Hoje, eu faço os tais estudos por minha conta, e fico até chato falando pra quem não leu de todas as diferenças, mas ainda vou criar coragem e fazer isso com O Senhor dos Anéis, a saga, e depois matar alguém de tédio, porque haja saco pra tanta página e tantas horas e todos os comentários que isso vai me render. Alguém me aguarde, com muito café.
6 Responses
  1. Eva Says:

    Eu tenho pensado muito a esse respeito, e tive a feliz oportunidade de "adaptar" um livro para um curta estudantil. IMPOSSÍVEL. Cruel e injusto comparar. A linguagem é outra, a arte é outra, a relação com o 'leitor' então, nem se fale. Concordo com as avaliações independentes: o filme é bom ou não é? contou bem a história do livro? porque é o máximo que se pode exigir...
    qto ao senhor dos anéis: vc tá sem nada melhor pra fazer??? hahaha
    beijos, viu como eu leio o seu blog?


  2. Aliás, o livro do Blade Runner é melhor que o filme. Aquela narração em off não tinha nada a ver com o livro, era uma tentativa de fazer um noir, mas não ficou legal porque do nada vinha a voz do Harrison Ford para te falat o que você já estava vendo na tela, como se o filme te chamasse de débil mental. Se bem que as falas inúteis pra encher linguiça são bem próprias do noir.

    Laranja Mecânica é uma adaptação em que usaram muito bem a narração em off. A voz do Alex aparecia só para fazer comentários e dar opiniões, criando uma ligação com o público, uma intimidade que te ajuda a levar a sério o personagem.

    Não achei o Watchmen muito fiel. Por exemplo, no filme, a piroca do Dr. Manhattan é bem maior e mais azul que no gibi.


  3. Anônimo Says:

    Quero me intrometer e opinar sobre o post. Aqui vai minha listinha de filmes baseados em livros que talvez pudessem render um "This city is afraid of me. I've seen its true face." Parte 2:

    (Não necessariamente nesta ordem)

    - "Dr. Fantástico" ("Dr.
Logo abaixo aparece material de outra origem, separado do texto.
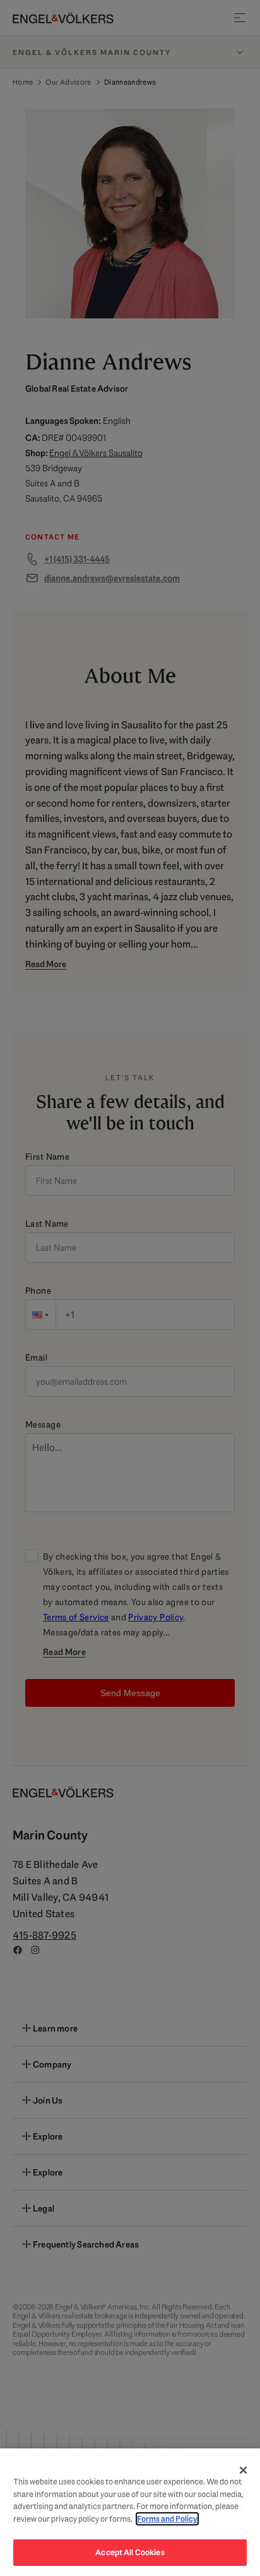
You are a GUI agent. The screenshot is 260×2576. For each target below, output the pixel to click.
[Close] (243, 2470)
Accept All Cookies (129, 2552)
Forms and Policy (167, 2518)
Strangelove");
    - "O Campo dos Sonhos" ("Field of Dreams");
    - "Nome de Família" ("The Namesake");
    - "Entre Umas e Outras" ("Sideways");
    - "Duro de Matar" ("Die Hard");
    - "O Diário de Bridget Jones" (Bridget Jones' Diary");
    - "Onde os Fracos Não Têm Vez" ("No Country for Old Men");
    - "Trainspotting, Sem Limites" ("Trainspotting");
    - "Forrest Gump, o Contador de Histórias" ("Forrest Gump");

    E, obviamente, não poderia faltar o todo poderoso...

    ♥ "Alta Fidelidade" ("High Fidelity").


  4. Says:

    eu ADORO Watchmen *-* amo a trilha sonora, as cenas, a filmagem, os atores.. TUDO! mas o filme me lembra uma pessoa.. hm.

    o Blindness eu gostei muito, me deixou meio angustiada, com aquele feeling estranho quando se sai da sala do cinema. especialmente com o final interessante. fora que adorei ver Sampa num filme tao legal! aiehaiuehae


  5. Carla Says:

    Minha pequena contribuição: não pude deixar de pensar que o filme Bridget Jones's Diary / O Diário de Bridget Jones é infinitamente melhor que o livro!
    Parabéns, adorei o post...talvez reveja meus conceitos!


  6. Glaurus Says:

    Minha adaptação favorita é o Dark Knight, não é nenhum dos gibis, é na verdade pedaços de varios montando uma historia nova e de fato não deixando de ser batman, mesmo o lado detetive dele não tão bem explorado... Mas funciona muito bem como filme :)
    Espero mesmo que façam, um remake da Historia sem Fim, dessa vez respeitando mais o universo.